__How to complete this task__: Copy the records below in full, keeping each word as it is but omitting the pictures.
===== Supplied material =====
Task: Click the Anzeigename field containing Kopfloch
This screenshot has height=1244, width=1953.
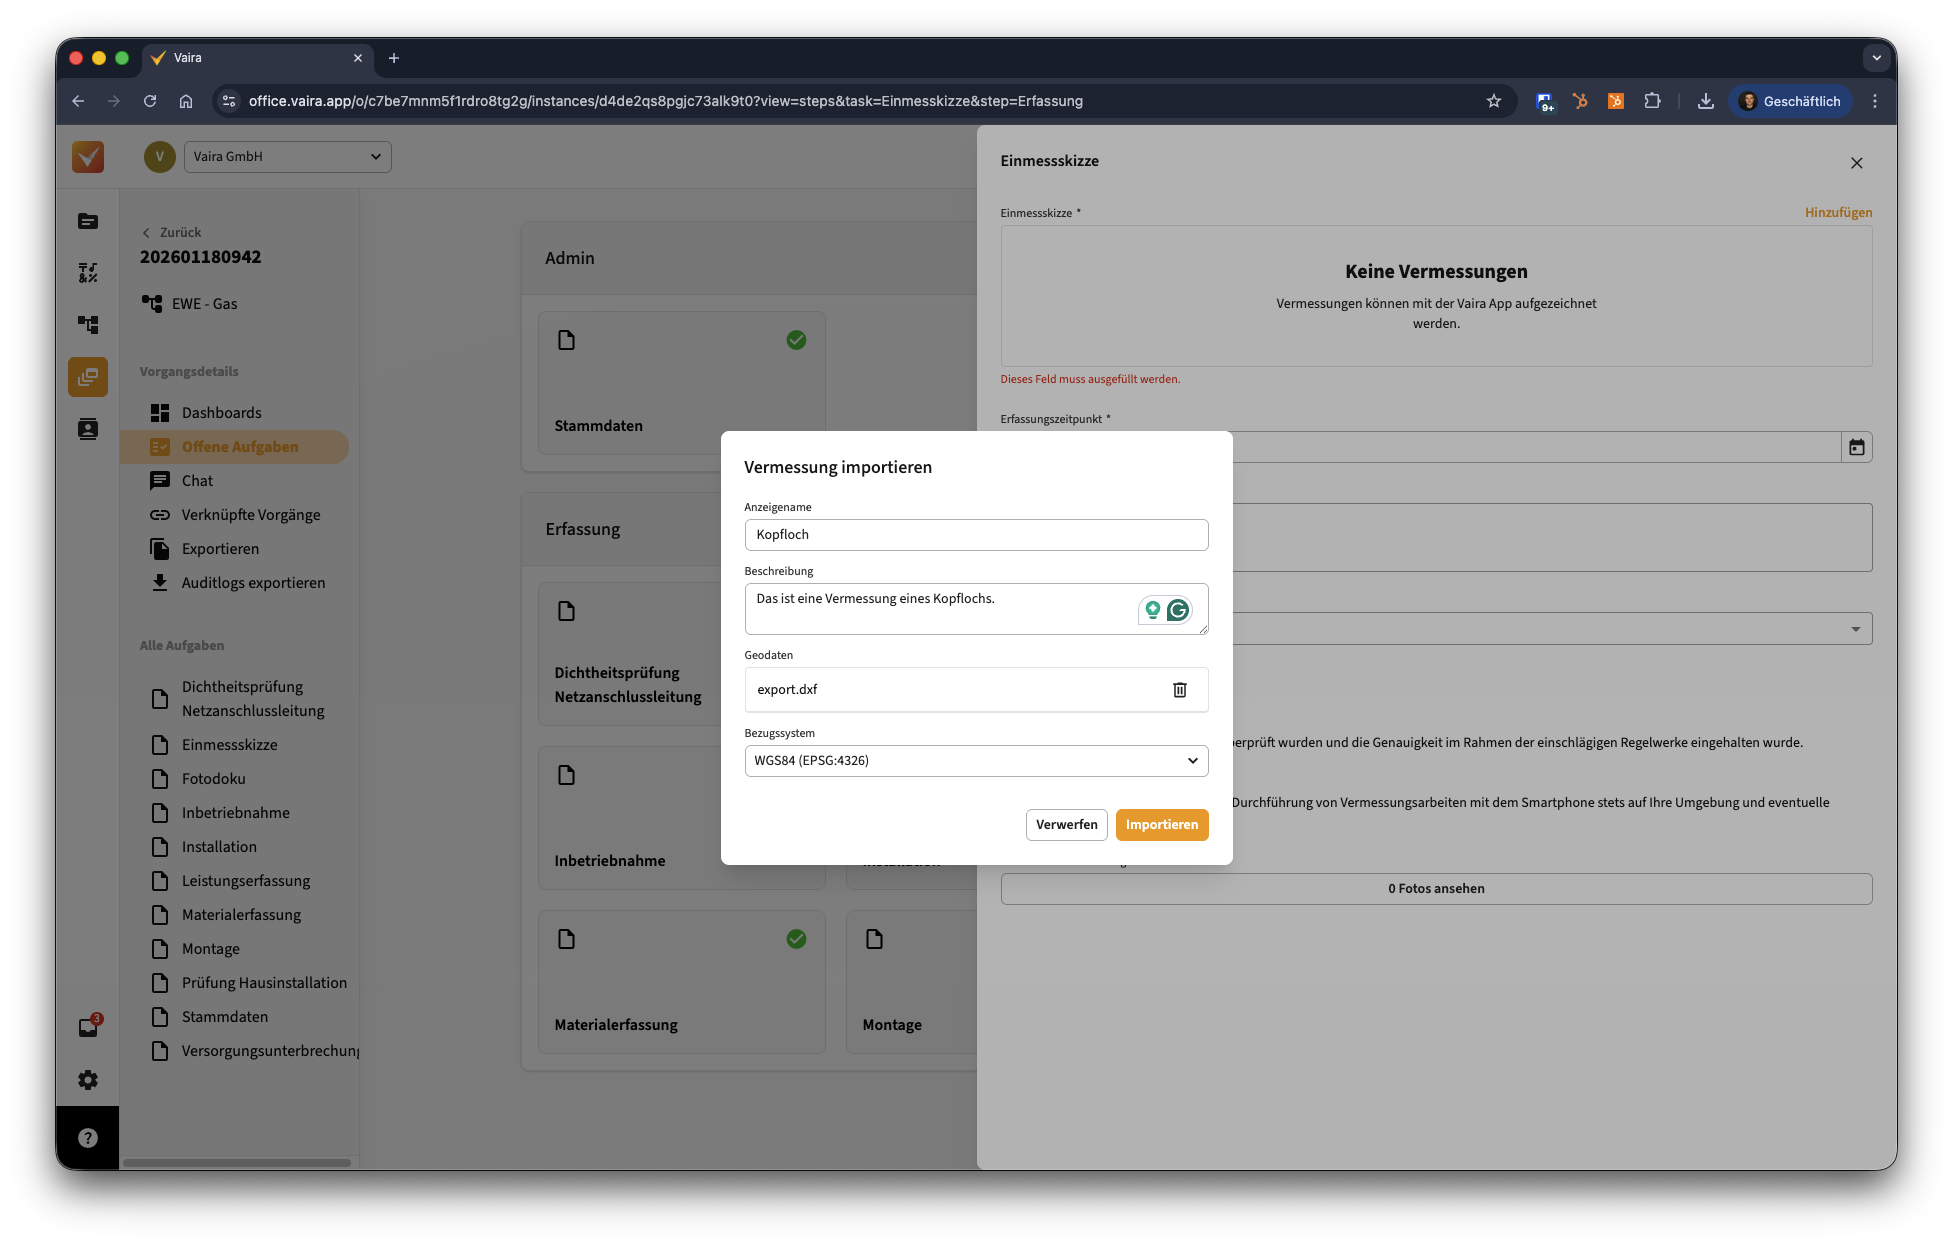Action: pos(976,535)
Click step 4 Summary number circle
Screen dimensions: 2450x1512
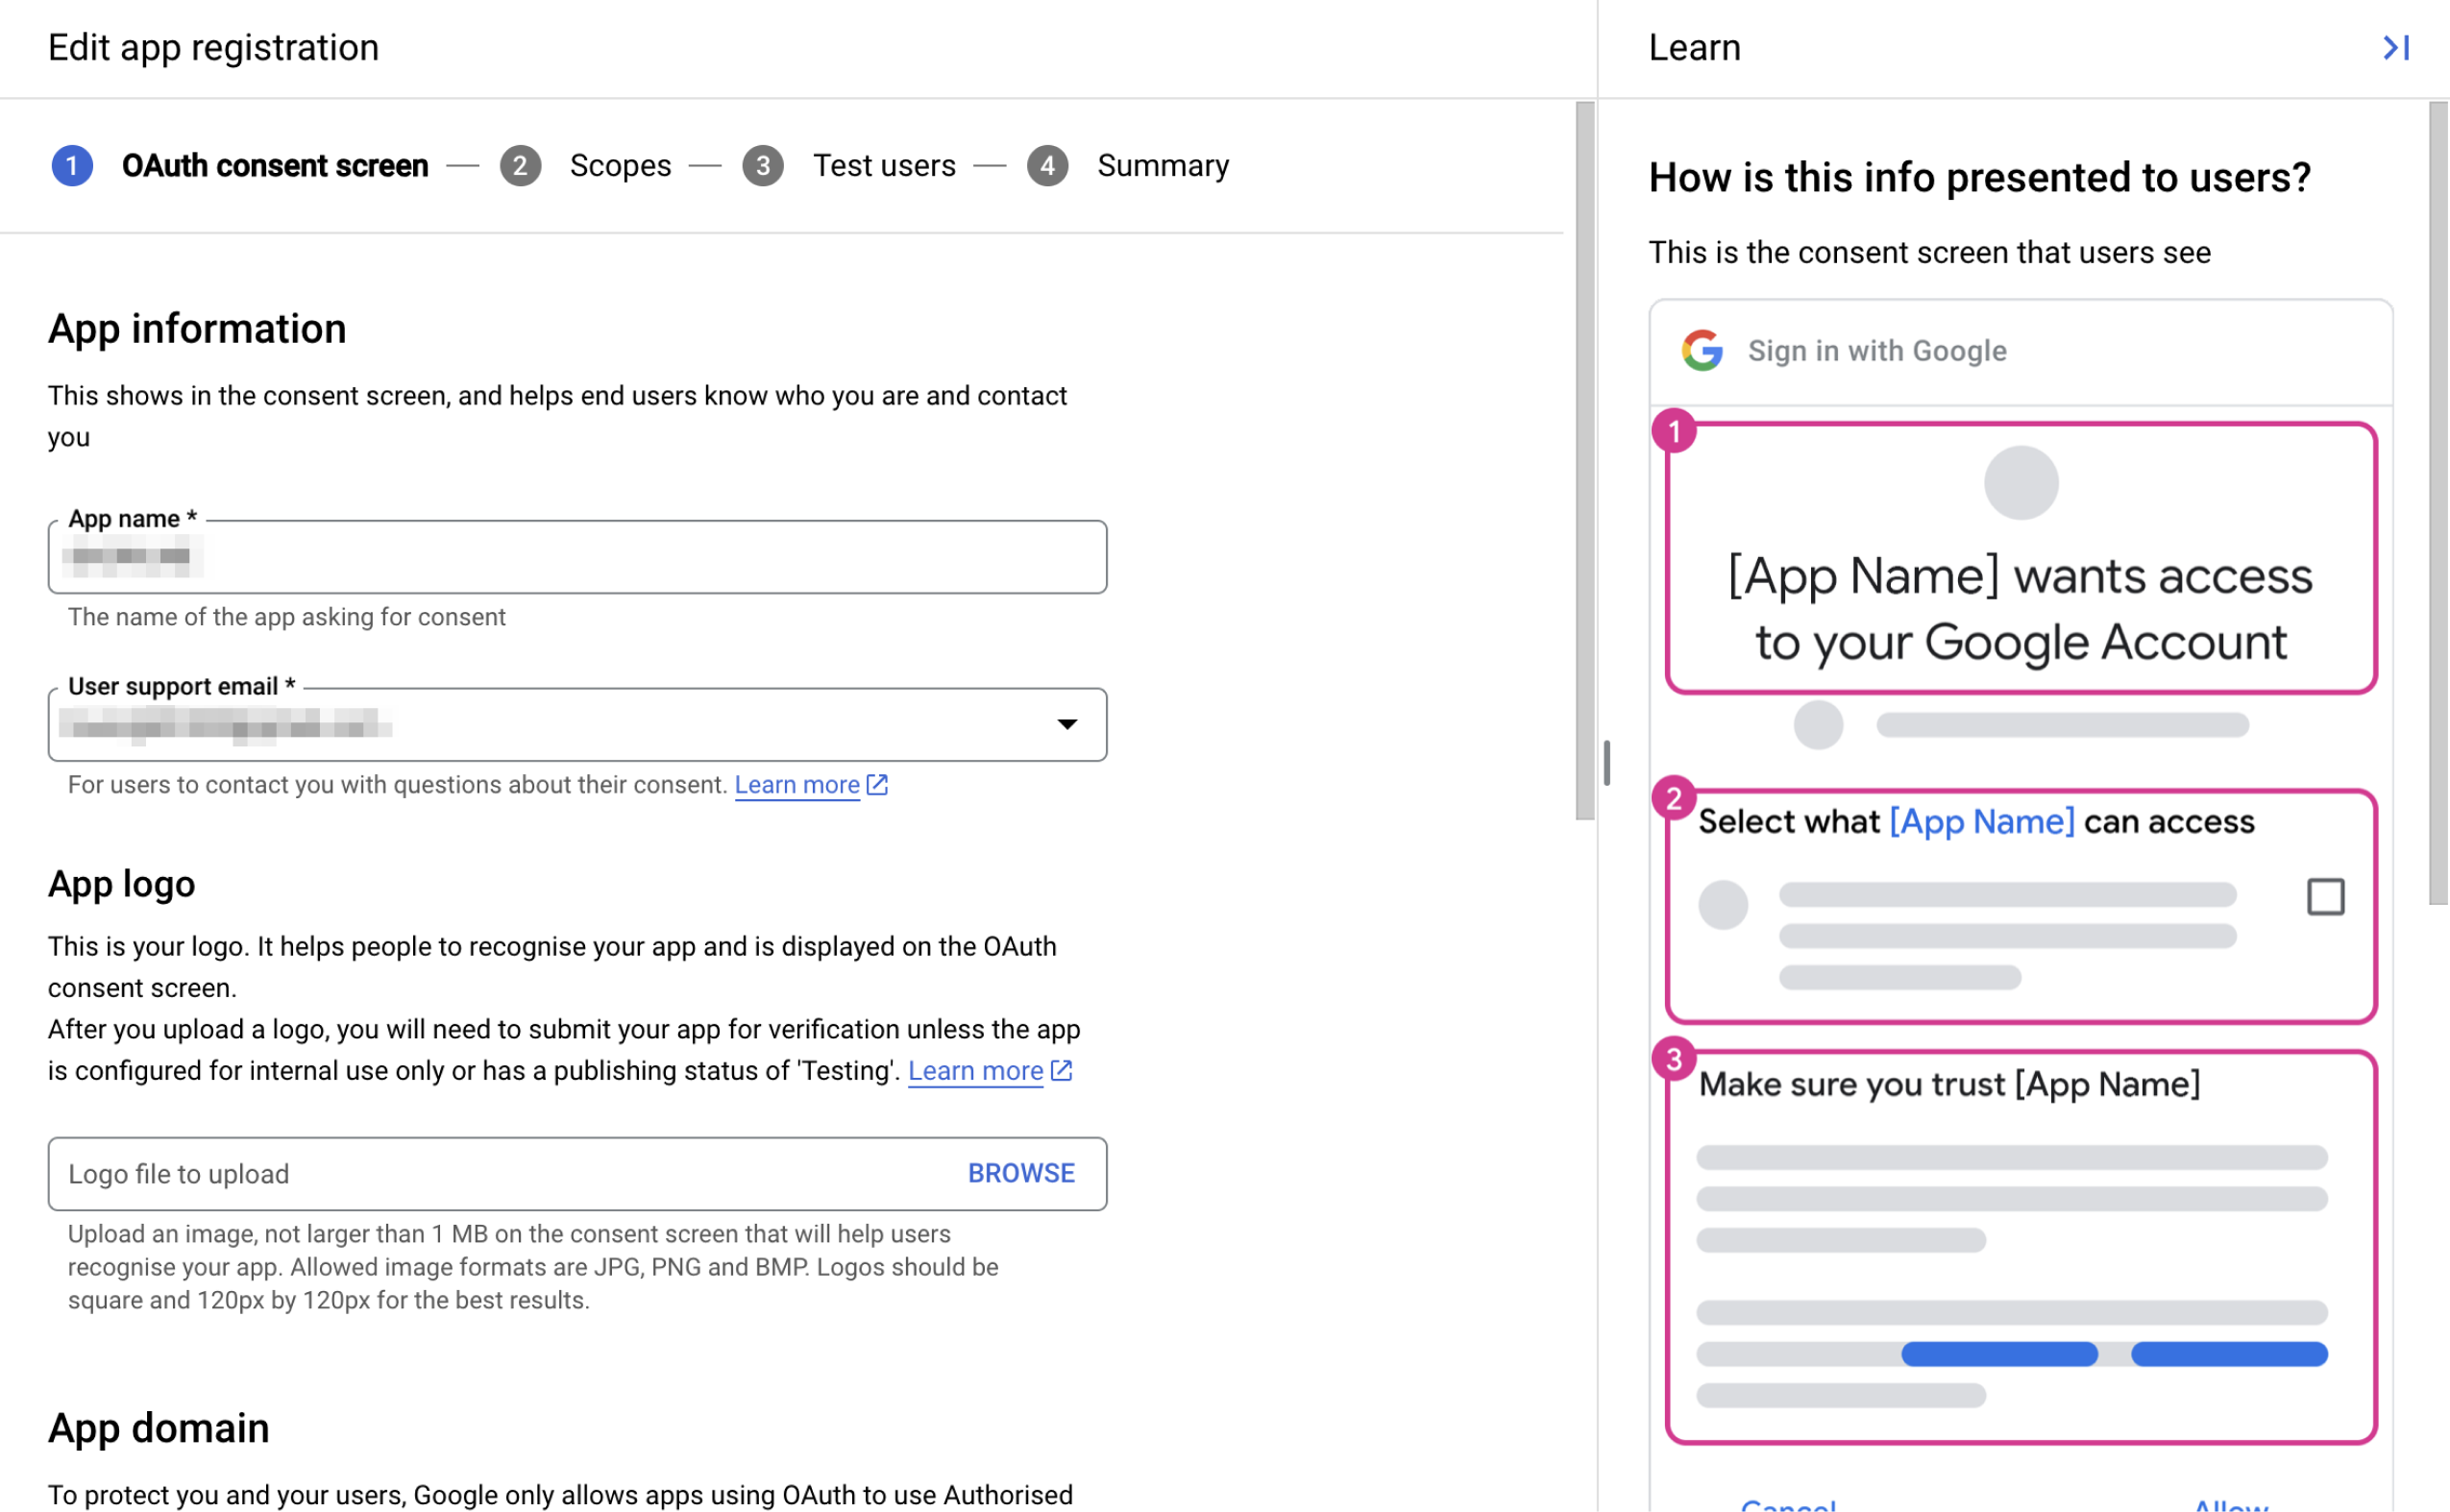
=====
__Reply to the task__:
Task: Click the Anzeigename field containing Kopfloch
This screenshot has height=1244, width=1953.
Action: pos(976,535)
Click step 4 Summary number circle
Screen dimensions: 2450x1512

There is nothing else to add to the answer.